The reason I'm eating with chopsticks is that apparently if you're totally useless with them like me, being forced to eat more slowly makes it feel as if you've eaten more. This is because following a number of comments from my dad around the Christmas period, I have resolved to stop moaning about how fat I perceive myself to be and do something about it. The main reason, I feel, is the lack of proximity of a DDR machine, which is pretty much the only exercise that I've got since I learned to drive. (I recently realised that I'd missed my chance to come home to my siblings and say "You lot can all move up a bike", which was very funny in my head. Does the same bike hierarchy exist anywhere but my family? Ramble, ramble.) I have resorted to doing fifty sit-ups a day, normally just before bed as I completely forget about them until then.

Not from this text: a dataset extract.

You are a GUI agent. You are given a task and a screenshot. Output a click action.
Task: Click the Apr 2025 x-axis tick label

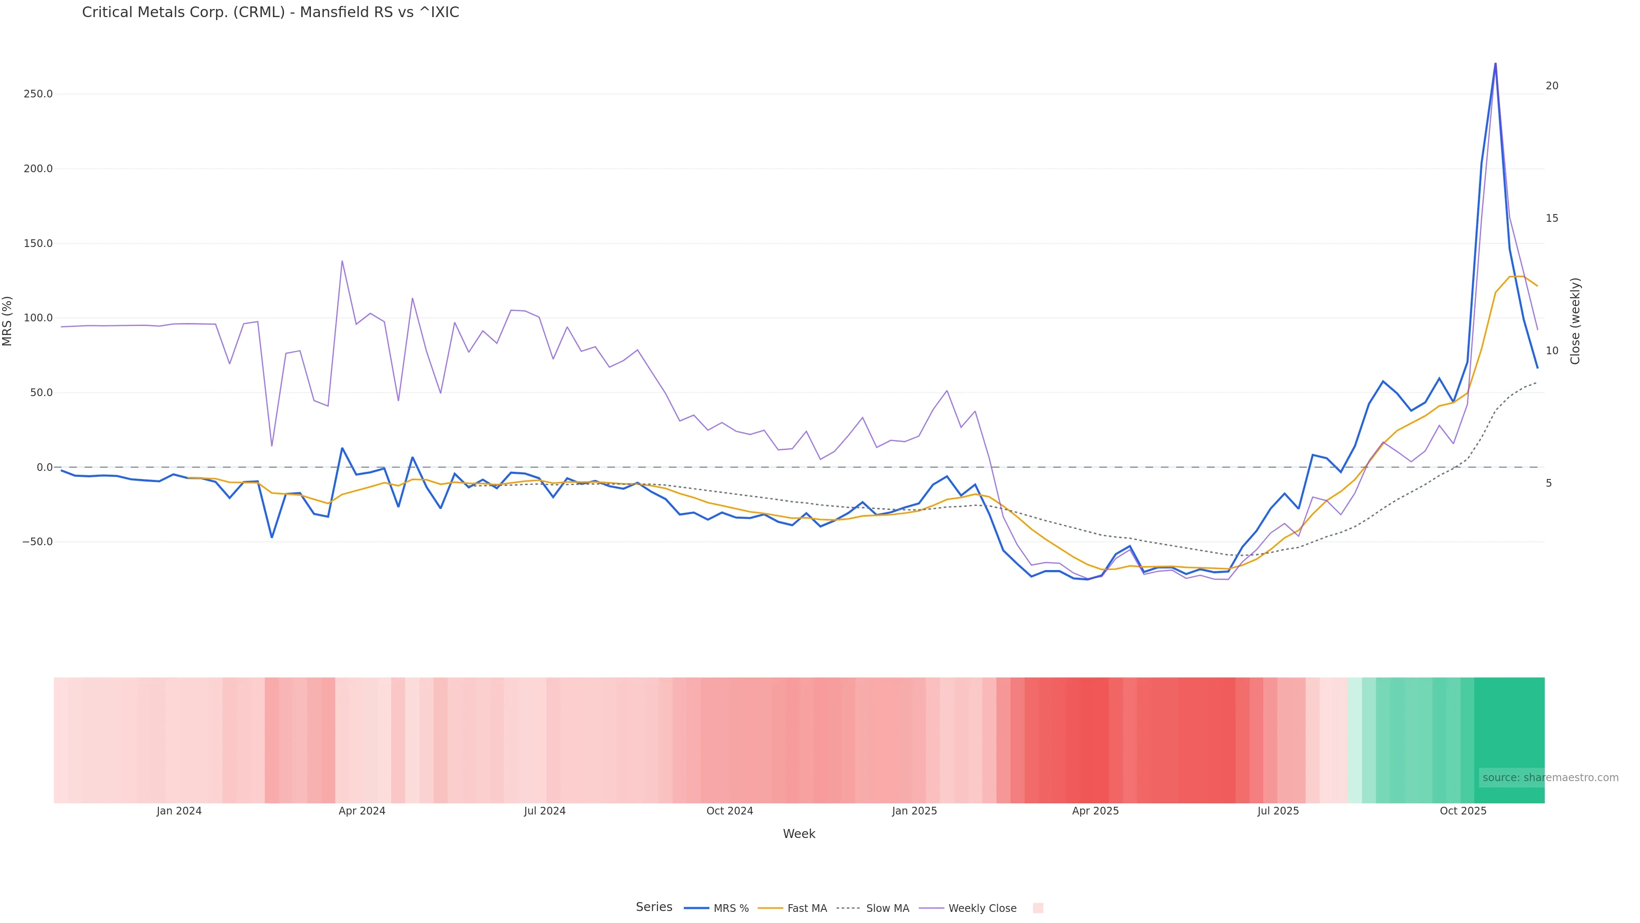point(1095,811)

Surprisingly I did some work on my project yesterday - it now has a GUI instead of putting everything on the command line, but no matter how low your expectations are you'd be disappointed if I showed it to you. It looks pretty appalling, but it's in a window now, and if that's good enough for Microsoft it's good enough for me. I give up, I'm going to get a fork.

Monday, January 30, 2006

Name Me

This week I have to continue with the Overwhelming Project of Death, start writing the Gigantic Essay of Despair and look at the Career Sites of Bostonicity. Getting up the motivation to work is proving difficult after having had such a long break from it (exams notwithstanding), but writing them here might make them seem a bit more real.

Lately, Whitney and I discussed what to do with our names after we get married. She doesn't want to change her name to mine in the traditional way, and who can blame her - I wouldn't want to change mine. I wouldn't be able to do the little hooks on the Ns in my signature, for one thing. The other normal approach, concatenating the two names, produces either the unwieldily long "Newton-Leader-Picone" or the lengthily unwieldy "Leader-Picone-Newton", or permutations thereof. Permutations thereof. Sounds like I'm in an ideal state to start on this essay.

Anyway, keeping our original names sounds like the best solution for the time being, but what about children later on? They'll either take my name (which is great until you start taking Physics at school) or hers, which is not as close to palindromic as mine. Of course, one solution is to think up a new name entirely, and the commonly accepted method of doing this is, of course, playing Boggle.

N E O E
I W A E N
C L P D
O R N T E

From the above grid, a number of possibilities are opened up. Anderton New-Icepole, for example, is relatively normal though verging slightly on the pretentious side, and Ornatewine Pelcend takes the pomposity to absurd levels. Cowpaint-Leederonen has a slightly Dutch flavour to it, unlike Wireleap Conned-Note. I don't think either of us would be quite satisfied with Irate Clooneen Pwned.

Nothing worthwhile or productive can even come of this, but it amused me for a moment or so.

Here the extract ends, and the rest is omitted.